Un grupo de bomberos, guiados por un vecino, entra por la fuerza a un departamento para descubrir a una anciana muerta en su cama, cuidadosamente rodeada de flores: el escenario ha quedado abierto y nosotros lo invadimos abruptamente. Y una toma frontal en la que se observa al público acomodándose en un recinto, entre quienes se encuentra la misma anciana con su esposo, sirven de prólogo a este relato tierno y crudo a la vez sobre una pareja de ancianos, elitistas profesores de música económicamente solventes, que llevan muchos años de compartir la vida en un acogedor y elegante departamento, convertido en contexto central del filme, en el cual reciben visitas ocasionales de su hija, entre distante y obsesiva (Isabelle Huppert, implacable y frágil a la vez) y de algún alumno aventajado ya con disco grabado.
Palma de oro en el Festival de Cannes y Oscar al mejor filme extranjero, Amour (Francia-Alemania-Austria, 12) es un retrato de un cada vez más reducido sector de la vejez, con posibilidades económicas, y las consecuentes enfermedades por la ampliación de las expectativas de vida en las grandes capitales del mundo, donde el estado de bienestar pasa por tiempos de crisis y la calidad de la atención depende principalmente de la posición económica, no obstante los beneficios sociales que aún se mantienen en algunas naciones.
Si bien la mirada amplia está presente de manera indirecta, Haneke nos invita a encerrarnos en esta realidad microsocial en la que la esposa empieza a enfermarse de manera irremediable y, por ende, a volverse por completo dependiente de los cuidados de los demás, su marido en primer término y en segundo, alguna enfermera emergente u otra pronto despedida en una pequeña confrontación de clases sociales. En definitiva, la actuación de Emmanuelle Riva –a quien la academia estadounidense debió premiar y de paso homenajear- le brinda una fuerza absorbente a su personaje, aún en la decadencia física y siempre apoyada por la interpretación al nivel de Jean-Louis Trintignant.
Una paloma entra y sale cual mensajera de indescifrables comunicados provenientes de un exterior que parece totalmente ajeno, sobre todo por la inmersión que implica enfrentar la enfermedad y el inevitable deterioro de la persona amada, movilizando los sentimientos hacia caminos casi siempre sin salidas y marcados por la confrontación.
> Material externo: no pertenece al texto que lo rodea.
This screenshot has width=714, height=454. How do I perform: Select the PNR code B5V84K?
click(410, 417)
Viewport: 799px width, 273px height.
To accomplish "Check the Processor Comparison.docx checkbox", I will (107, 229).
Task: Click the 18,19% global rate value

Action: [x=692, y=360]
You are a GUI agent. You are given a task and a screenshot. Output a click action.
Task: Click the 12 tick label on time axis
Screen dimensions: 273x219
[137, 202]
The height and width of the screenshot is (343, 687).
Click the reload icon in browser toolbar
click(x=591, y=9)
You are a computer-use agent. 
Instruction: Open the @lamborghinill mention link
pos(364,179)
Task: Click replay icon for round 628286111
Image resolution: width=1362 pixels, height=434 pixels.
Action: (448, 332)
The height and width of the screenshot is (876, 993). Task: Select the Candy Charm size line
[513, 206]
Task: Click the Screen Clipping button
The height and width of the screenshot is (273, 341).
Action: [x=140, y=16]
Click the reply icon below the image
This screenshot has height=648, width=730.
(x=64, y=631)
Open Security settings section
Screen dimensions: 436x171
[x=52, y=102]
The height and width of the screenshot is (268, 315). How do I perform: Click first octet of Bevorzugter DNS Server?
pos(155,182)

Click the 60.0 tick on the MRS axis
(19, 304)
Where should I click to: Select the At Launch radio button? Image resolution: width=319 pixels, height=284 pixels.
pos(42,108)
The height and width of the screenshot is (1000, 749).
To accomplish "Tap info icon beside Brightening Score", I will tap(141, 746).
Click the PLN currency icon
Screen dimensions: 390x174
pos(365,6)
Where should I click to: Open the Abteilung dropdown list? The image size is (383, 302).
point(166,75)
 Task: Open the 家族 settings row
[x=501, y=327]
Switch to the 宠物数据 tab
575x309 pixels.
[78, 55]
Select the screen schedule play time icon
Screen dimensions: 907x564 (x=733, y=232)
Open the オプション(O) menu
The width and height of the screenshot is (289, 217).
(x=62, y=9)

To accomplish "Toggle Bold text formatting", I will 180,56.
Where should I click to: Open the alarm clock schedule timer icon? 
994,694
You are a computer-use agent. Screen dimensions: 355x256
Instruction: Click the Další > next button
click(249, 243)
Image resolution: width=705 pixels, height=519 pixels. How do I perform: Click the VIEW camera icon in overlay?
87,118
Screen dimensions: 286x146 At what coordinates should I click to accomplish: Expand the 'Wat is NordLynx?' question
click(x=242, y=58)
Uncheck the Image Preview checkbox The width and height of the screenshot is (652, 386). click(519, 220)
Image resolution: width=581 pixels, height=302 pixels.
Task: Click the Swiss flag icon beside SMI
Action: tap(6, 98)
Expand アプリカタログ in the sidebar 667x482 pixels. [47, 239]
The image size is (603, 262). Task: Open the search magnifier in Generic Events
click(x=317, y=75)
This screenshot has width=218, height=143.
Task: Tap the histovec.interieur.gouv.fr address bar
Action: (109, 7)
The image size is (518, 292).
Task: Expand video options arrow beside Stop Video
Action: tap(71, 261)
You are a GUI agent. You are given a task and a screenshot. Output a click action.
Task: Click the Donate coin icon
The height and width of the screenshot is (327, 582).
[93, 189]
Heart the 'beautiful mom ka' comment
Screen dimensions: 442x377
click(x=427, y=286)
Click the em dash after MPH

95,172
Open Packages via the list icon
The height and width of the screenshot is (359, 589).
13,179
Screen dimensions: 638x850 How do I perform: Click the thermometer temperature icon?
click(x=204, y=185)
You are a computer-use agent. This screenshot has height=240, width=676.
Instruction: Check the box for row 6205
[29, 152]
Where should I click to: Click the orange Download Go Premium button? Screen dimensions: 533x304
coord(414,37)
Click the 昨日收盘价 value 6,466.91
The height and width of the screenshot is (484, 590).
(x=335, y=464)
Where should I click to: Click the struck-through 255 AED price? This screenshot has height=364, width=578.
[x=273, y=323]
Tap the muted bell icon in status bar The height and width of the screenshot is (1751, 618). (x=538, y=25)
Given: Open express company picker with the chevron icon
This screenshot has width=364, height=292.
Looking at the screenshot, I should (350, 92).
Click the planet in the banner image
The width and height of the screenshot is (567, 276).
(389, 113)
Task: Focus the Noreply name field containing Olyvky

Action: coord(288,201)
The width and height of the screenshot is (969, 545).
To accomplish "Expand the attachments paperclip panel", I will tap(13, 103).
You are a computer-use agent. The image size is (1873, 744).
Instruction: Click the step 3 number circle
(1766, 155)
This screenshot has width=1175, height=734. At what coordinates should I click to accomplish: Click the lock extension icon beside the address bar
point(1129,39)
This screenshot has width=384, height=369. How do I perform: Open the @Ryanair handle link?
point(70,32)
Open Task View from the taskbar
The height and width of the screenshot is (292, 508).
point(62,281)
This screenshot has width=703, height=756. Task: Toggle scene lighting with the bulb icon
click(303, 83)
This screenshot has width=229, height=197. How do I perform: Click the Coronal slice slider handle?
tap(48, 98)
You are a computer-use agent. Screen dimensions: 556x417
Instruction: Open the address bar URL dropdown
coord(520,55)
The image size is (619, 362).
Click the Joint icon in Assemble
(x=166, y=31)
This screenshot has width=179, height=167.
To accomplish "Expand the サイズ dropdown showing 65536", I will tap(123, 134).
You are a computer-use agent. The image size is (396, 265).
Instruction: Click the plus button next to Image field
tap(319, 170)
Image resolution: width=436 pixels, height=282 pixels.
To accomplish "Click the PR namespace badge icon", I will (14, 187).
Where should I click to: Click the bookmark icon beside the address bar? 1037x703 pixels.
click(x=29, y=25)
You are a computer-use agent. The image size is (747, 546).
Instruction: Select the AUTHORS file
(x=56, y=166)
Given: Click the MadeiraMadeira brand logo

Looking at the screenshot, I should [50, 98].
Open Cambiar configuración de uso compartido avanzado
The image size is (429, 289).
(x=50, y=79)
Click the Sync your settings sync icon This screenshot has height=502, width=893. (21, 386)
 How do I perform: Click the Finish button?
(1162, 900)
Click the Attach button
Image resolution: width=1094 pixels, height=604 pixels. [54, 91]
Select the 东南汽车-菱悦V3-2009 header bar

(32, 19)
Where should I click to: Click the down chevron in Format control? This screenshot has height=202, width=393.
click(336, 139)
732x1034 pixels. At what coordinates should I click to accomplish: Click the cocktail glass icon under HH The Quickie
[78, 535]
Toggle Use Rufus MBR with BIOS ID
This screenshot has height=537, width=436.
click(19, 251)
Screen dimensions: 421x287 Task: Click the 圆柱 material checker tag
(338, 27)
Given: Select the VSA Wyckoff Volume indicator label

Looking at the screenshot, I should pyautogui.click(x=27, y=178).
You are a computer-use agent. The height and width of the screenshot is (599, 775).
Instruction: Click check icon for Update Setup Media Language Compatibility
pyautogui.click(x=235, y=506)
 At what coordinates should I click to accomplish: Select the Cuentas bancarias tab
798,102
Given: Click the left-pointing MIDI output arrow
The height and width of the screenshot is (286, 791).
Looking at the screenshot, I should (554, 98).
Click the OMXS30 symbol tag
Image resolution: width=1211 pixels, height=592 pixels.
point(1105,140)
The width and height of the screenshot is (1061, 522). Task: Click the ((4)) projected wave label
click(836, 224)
La angustia, desesperación y constante arrepentimiento por el trato brusco, se apoderan sin piedad del anciano ya viviendo en función de su amada y dispuesto a cumplir su promesa de no llevarla a ninguna parte y asumir la misión de cuidarla.
La cámara se posa con sobria quietud para enfatizar una perspectiva o una ausencia; recorre los pasillos del apartamento con seguridad contrastante para encontrarse en los diferentes espacios, llenos de Schubert, Beethoven o Bach, como la sala con el piano de cola y los libreros llenos, la discreta cocina con el desayunador, la recámara vuelta escenario fúnebre y el baño testigo de la dolorosa pérdida del sentido de realidad, apenas regresando a través de canciones balbuceadas que sobreviven a la parálisis física, pero nunca emocional.
Una obra maestra de uno de los artistas fundamentales de nuestro tiempo.